**TO BE DONE:**
1. Answer these questions using the breadboard Arduino lesson below.
(a) What board is the sketch moved off, and what does the lesson say it costs?
(b) What package does the ATmega328P-PU come in?
(c) What resistor value goes with the LED for the Blink target?
2. Retype the part of the breadboard Arduino lesson that opens with the words containing "- Burn the bootloader" and closes with "ArduinoISP from L04-05.".

**DOCUMENT TEXT:**

Learning Goals 5 min
Cluster A's capstone: move your sketch off the £20 UNO board onto a £2 bare chip on a breadboard. The minimum-viable Arduino. By the end of this lesson you will:
- Wire a bare ATmega328P-PU chip on a breadboard with the "just enough" supporting components: 16 MHz crystal, 2 × 22 pF caps, reset pull-up, decoupling cap.
- Burn the bootloader onto it via Arduino-as-ISP, then upload a Blink sketch directly.
- Explain why this matters — a finished product based on Arduino code costs the price of one chip, not one whole development board.
Warm-Up 10 min
Take stock:
- ATmega328P-PU (DIP-28 package — the through-hole one). Bare chip, no PCB.
- 16 MHz crystal (HC-49 form factor, two leads).
- 2 × 22 pF ceramic capacitors (small disc / blob caps).
- 1 × 10 kΩ resistor (reset pull-up).
- 1 × 100 nF cap (decoupling).
- 1 × LED + 220 Ω resistor (Blink target).
- Breadboard.
- UNO loaded with ArduinoISP from L04-05.
- Jumper wires + 5 V supply (USB power bank, AA pack with regulator, or take 5 V from the UNO programmer).

**INFORMATION PROVIDED:**
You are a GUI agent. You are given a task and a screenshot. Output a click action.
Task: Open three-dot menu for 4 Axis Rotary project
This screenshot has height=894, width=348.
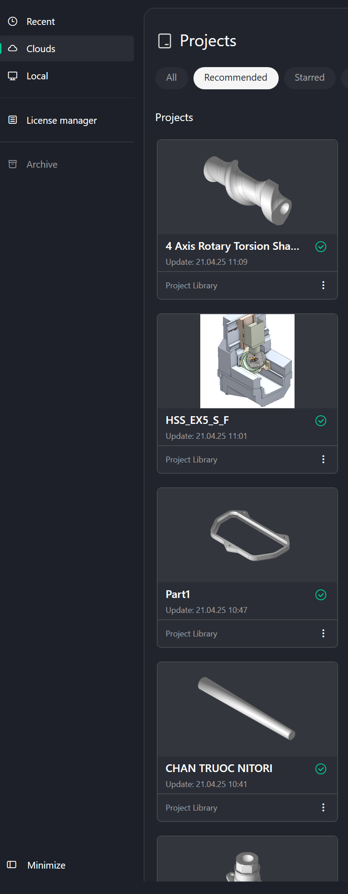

**RESULTS OF THE EXERCISE:**
1.
(a) The UNO board, which costs £20.
(b) DIP-28, the through-hole package.
(c) 220 Ω.

2.
- Burn the bootloader onto it via Arduino-as-ISP, then upload a Blink sketch directly.
- Explain why this matters — a finished product based on Arduino code costs the price of one chip, not one whole development board.
Warm-Up 10 min
Take stock:
- ATmega328P-PU (DIP-28 package — the through-hole one). Bare chip, no PCB.
- 16 MHz crystal (HC-49 form factor, two leads).
- 2 × 22 pF ceramic capacitors (small disc / blob caps).
- 1 × 10 kΩ resistor (reset pull-up).
- 1 × 100 nF cap (decoupling).
- 1 × LED + 220 Ω resistor (Blink target).
- Breadboard.
- UNO loaded with ArduinoISP from L04-05.